Kalnejais’ Milla, played here by Danielle Catanzariti, exists in a world that is breathing. As she is losing her breath, she feels more acutely the breath of the world.

MILLA looks up through the smashed glass ceiling of the station, at the squall of pigeons, doomed skywriting plane, clouds, unbelievable space.

Hilary Kleinig’s composition brings much of the breath to this world and often when it is absent the world feels too still. Her rich cello swirls around and engulfs the theatre; her piano hesitant with breaths seeming to catch and fall between the notes. The music intersects with Geoff Cobham’s lighting design: soft blues and radiant yellows, unnatural and iridescent against the raw wood of Wendy Todd’s set.

Drummond’s work is most seen with Brink Productions. There, he directs plays that he has had a hands-on role since the very first devising workshop in the rehearsal room. He works with diverse playwrights with varying results, but you always walk away with a sense of his fingerprints to the work.

Babyteeth doesn’t come from this lineage. And yet, it feels uniquely appropriate for Drummond. The plays he has worked on through development often have a sense of times and places intersecting: from the eighty years and two continents we traverse in Andrew Bovell’s When The Rain Stops Falling, to the lives of strangers in the same city on the same day in Bryony Lavery’s Thursday.

Kalnejais plays with a similar sense in her text as scenes softly flow into each other, and this production is at its strongest when Drummond really works with these slippages of time and space. Outside Gidon’s door, Milla cries on a train platform. Anna stands up from Gidon’s piano stool and walks towards Milla’s bedroom door.

Occasionally this movement isn’t found. A full blackout feels out of place and lasts a few beats too long. Scenes don’t flow over and into one another: it feels we are being shown the quietness of an empty stage, rather than the quietness of a lived space.

In Belvoir’s original production these intersections and flows between spaces were solved through using a revolve. Here, the living space of Milla’s family, Gidon’s apartment, Henry’s office all share one space. Through slated wood we steal glances into the bathroom, through the smallest of slivers we can see into Milla’s bedroom, until the action takes place in this room and a bed rises from the traps system created by elevating the stage level in the Space Theatre.

Babyteeth four photo by Shane Reid

In the final scene, Kalnejais asks for the stage to be turned around: what we once watched from inside the house, we now watch from the garden. The benches in the family home lower, the wooden walls move out and cross the front of the stage, and suddenly we are outside looking in. It is intelligent and moving set construction.

Babyteeth is a lovely play to read on the page. Kalnejais writes impossible stage directions, there to expand the world of the piece in the mind of the reader, to give clues to the creatives.

She writes:

A crowd of greased-up, slick-back’d pigeons fling themselves at the sky. Feather and lice fall on the platform with their shadows.

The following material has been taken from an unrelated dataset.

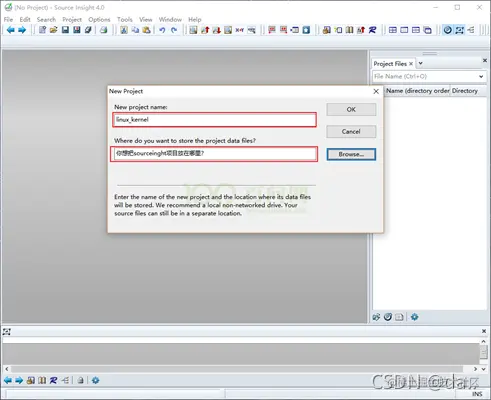Close the New Project dialog with X

376,91
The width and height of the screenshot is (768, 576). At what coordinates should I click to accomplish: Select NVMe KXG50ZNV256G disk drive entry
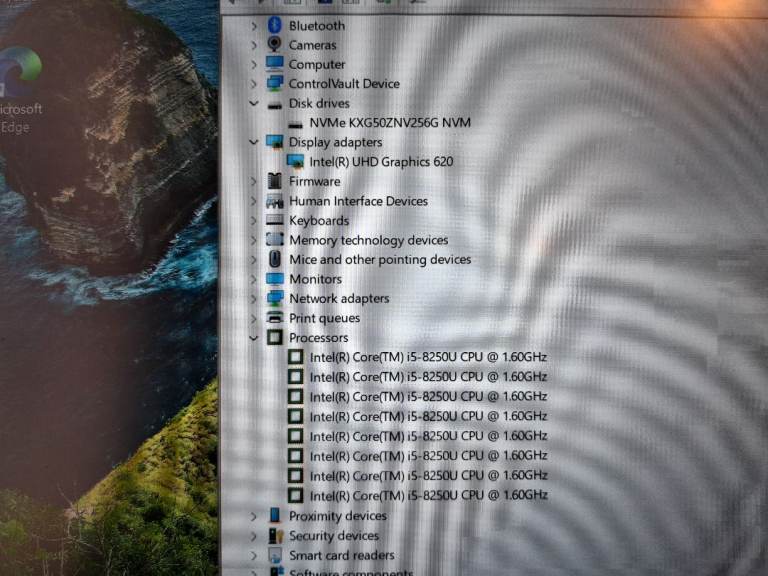click(389, 123)
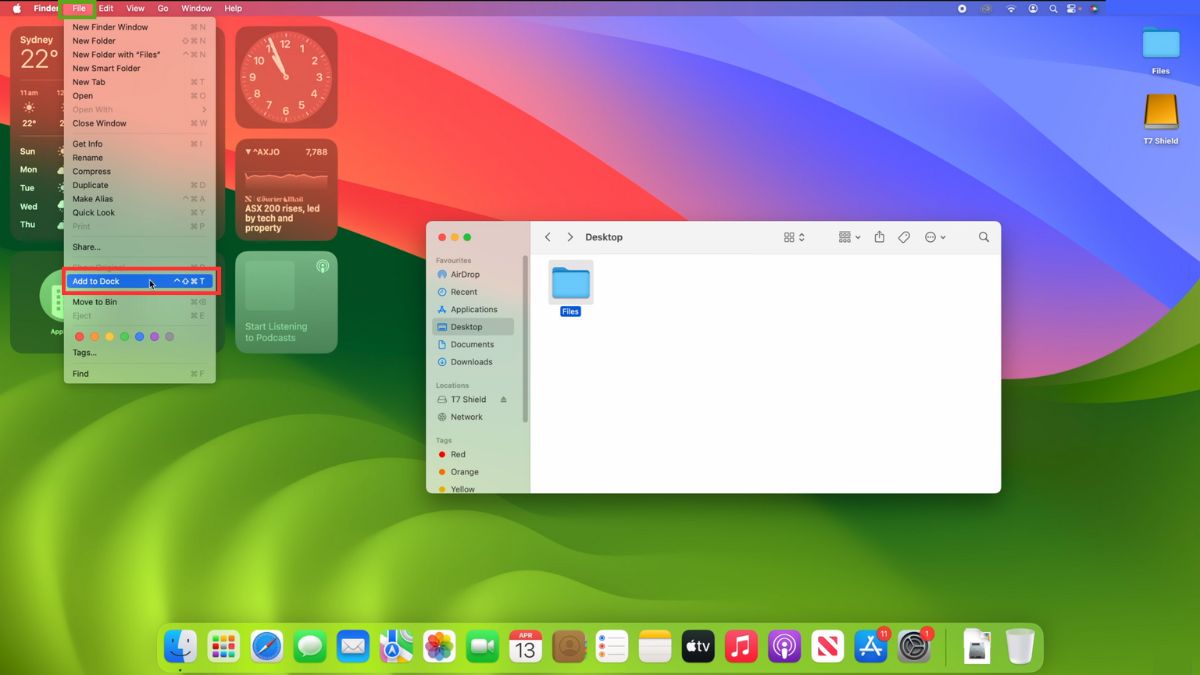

She writes stage directions that bore down into the heart of the characters. She writes:

ANNA nods looking at the stream of water as if it were a skipping rope – as if with the right timing she could slip in without disturbing the stream of droplets.

Kalnejais’ Milla is softly haunted, grabbing glances at and hearing snatches from a world that exists beyond the world she currently lives in. And still, she grounds herself in an unadorned reality.

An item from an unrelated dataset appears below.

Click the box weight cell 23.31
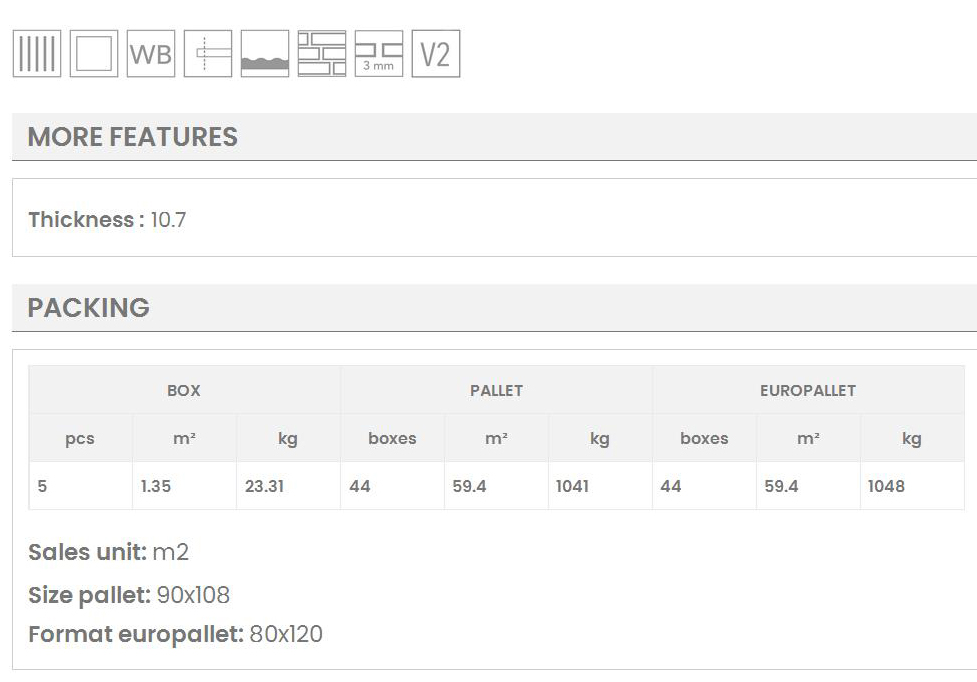977x682 pixels. click(265, 486)
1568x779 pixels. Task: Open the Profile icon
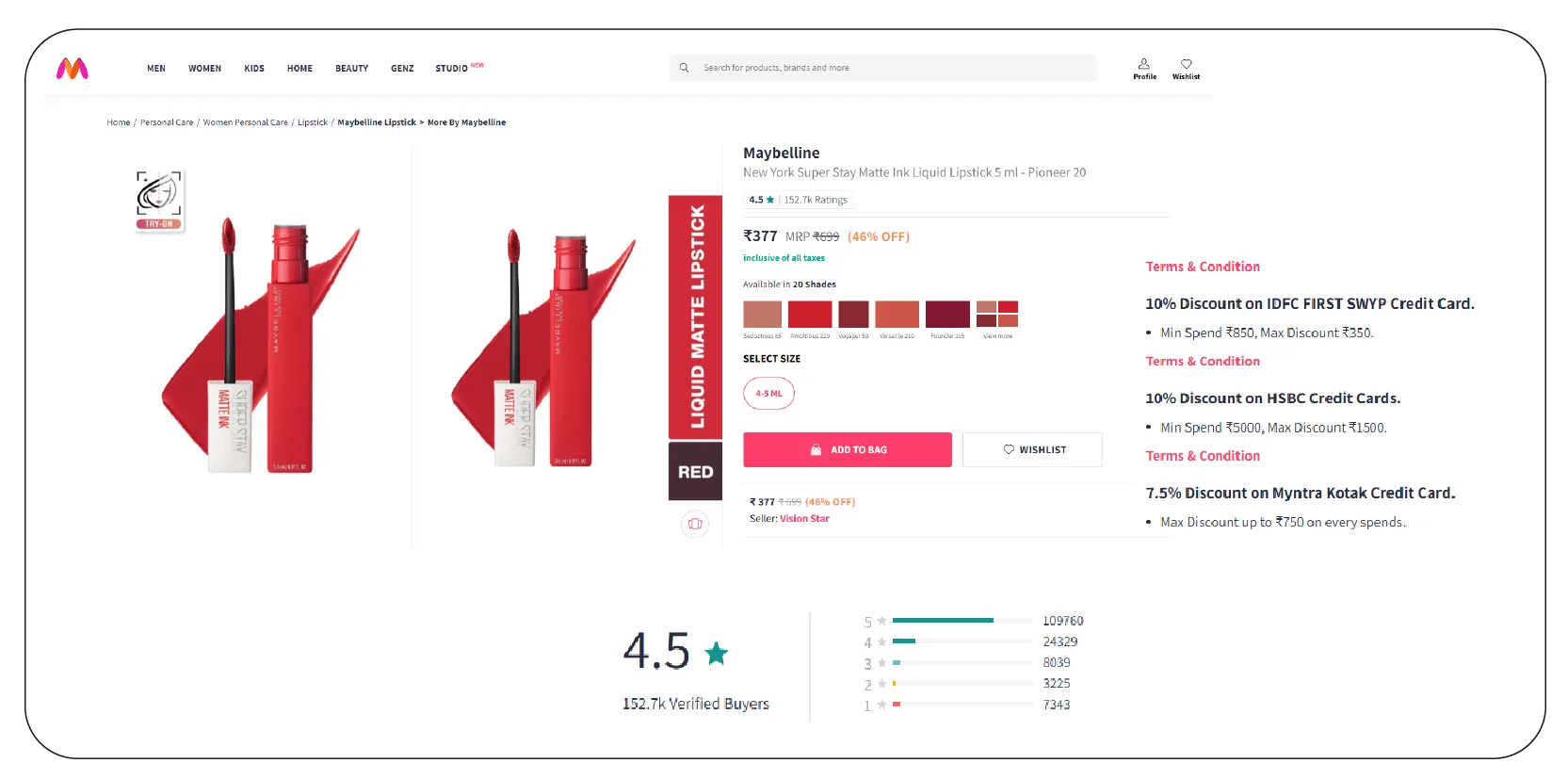click(x=1144, y=68)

“A cloud like a … I don’t know. Just a cloud. Isn’t it? But very white.

I guess it could be a dragon. Or … I keep coming back to the fact it looks like a cloud.”

Catanzari starts her performance too naïve, her fourteen-year-old Milla too young as she meets Matt Crook’s twenty-five-year-old Moses. As the play progresses and Catanzari finds the ground that Milla stands on, this deep investment in reality, her performance becomes stronger. This strength of character battles against a growing weakness of body, Catanzari’s small frame seemingly trying to climb inside itself, a hunch in the back becoming more pronounced, a stoop in the legs struggling to hold her body.

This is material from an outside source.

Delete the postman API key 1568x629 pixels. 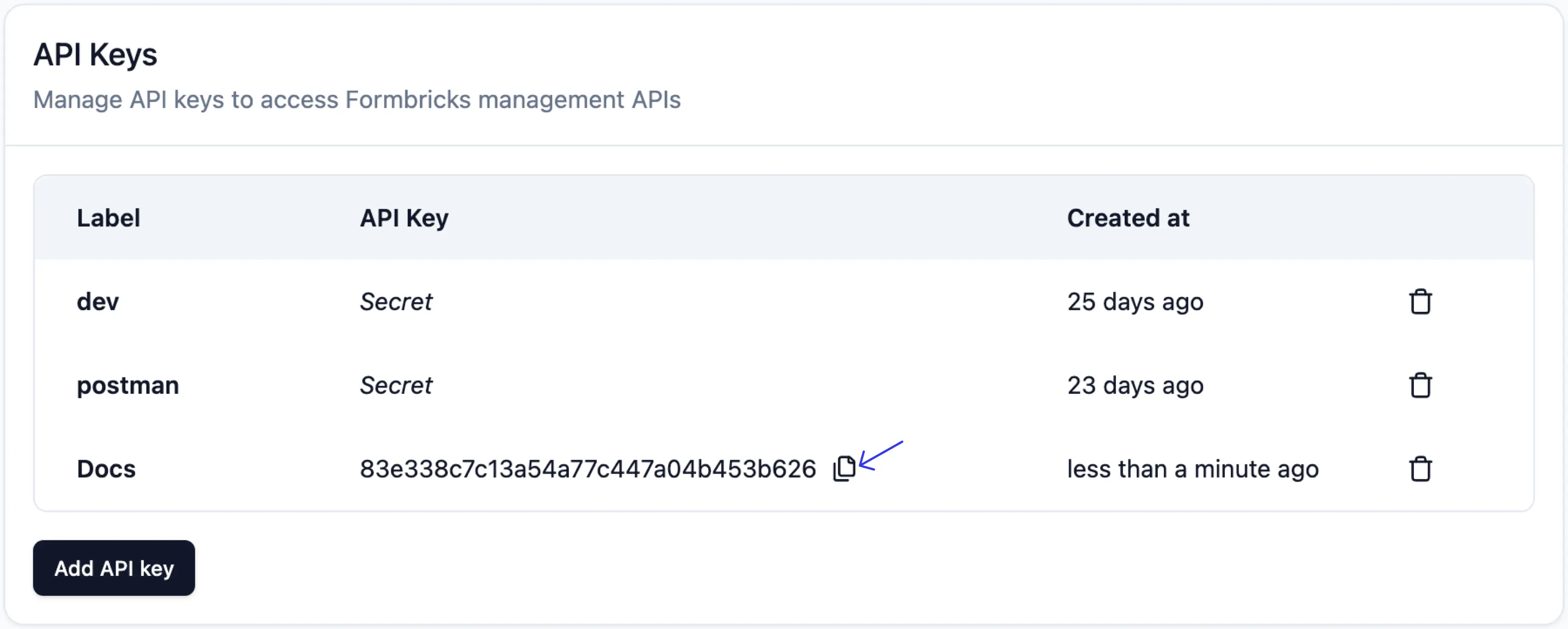(x=1420, y=385)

Drummond gives just the slightest of hints of this haunting of Milla: once we catch the sound of a call to Milla as if traveling on the wind; sometimes Kleinig’s  music embraces notes like an ethereal voice; Cobham will place Milla in a bright yellow spotlight. But here, too, often the stage is too still, no hints are given to connect Milla from this world to that.

Kalnejais refers to this haunting as what the dead said moments, and passes the solution for staging them over to the production. When we read them on the page, there is a real sense that this is Milla’s story. The reader is offered insights into her life above all other characters, it’s her who we see the innermost core of.

On stage, however, you sense there is a balancing issue in this text. Too often Babyteeth doesn’t feel like Milla’s story at all. Through both Kalnejais’ writing and Catanzari’s performance, it is Milla’s relationships that are the most compelling. When she is with Chris Pitman as her father Henry, cautious and caring, a love encompasses the stage. As Milla sits in the lap of her mother Anna, Claire Jones gives us a woman that is nervous, often hesitant, sitting on the edgy of a bubble that threatens to burst at any moment letting her emotions get the better of her.

It’s the hugs and the fights between these characters that the work most comes alive in. These moments predicated on Milla’s illness, and those resting only on being a family with a young daughter.

Kalnejais’ takes us beyond this core family. She shows us Henry and Anna in strained, dulled conversations. Kalnejais then takes us into Henry and Anna’s worlds beyond their family, the foils for each of them there holding purpose in the text. In a burgeoning relationship with Henry, Alyssa Mason’s Toby is the young woman his daughter will never be and brings the promise of new life as his daughter loses grip on hers. Through the sometimes crass Latvian violin teacher Gidon (Paul Blackwell) and the young boy Thuong (Lawrence Mau / James Min) who he takes on, Anna must acknowledge she will lose a girl she perhaps never truly got an opportunity to know.

Babyteeth three photo by Shane Reid

But still, while we learn more about Milla’s family, a family of which Milla is always at the heart, it feels like Milla herself is too often relegated to the shadows.

At the centre of the play is Milla’s relationship with Moses, the young drug dealer who first meets Milla by helping her with a blood nose, and then asking her for money. Crook’s Moses may be wrong for Milla, making the best of a situation he has found himself in – a bed, a pantry stocked with food and with drugs – but he still carries himself with a generous heart.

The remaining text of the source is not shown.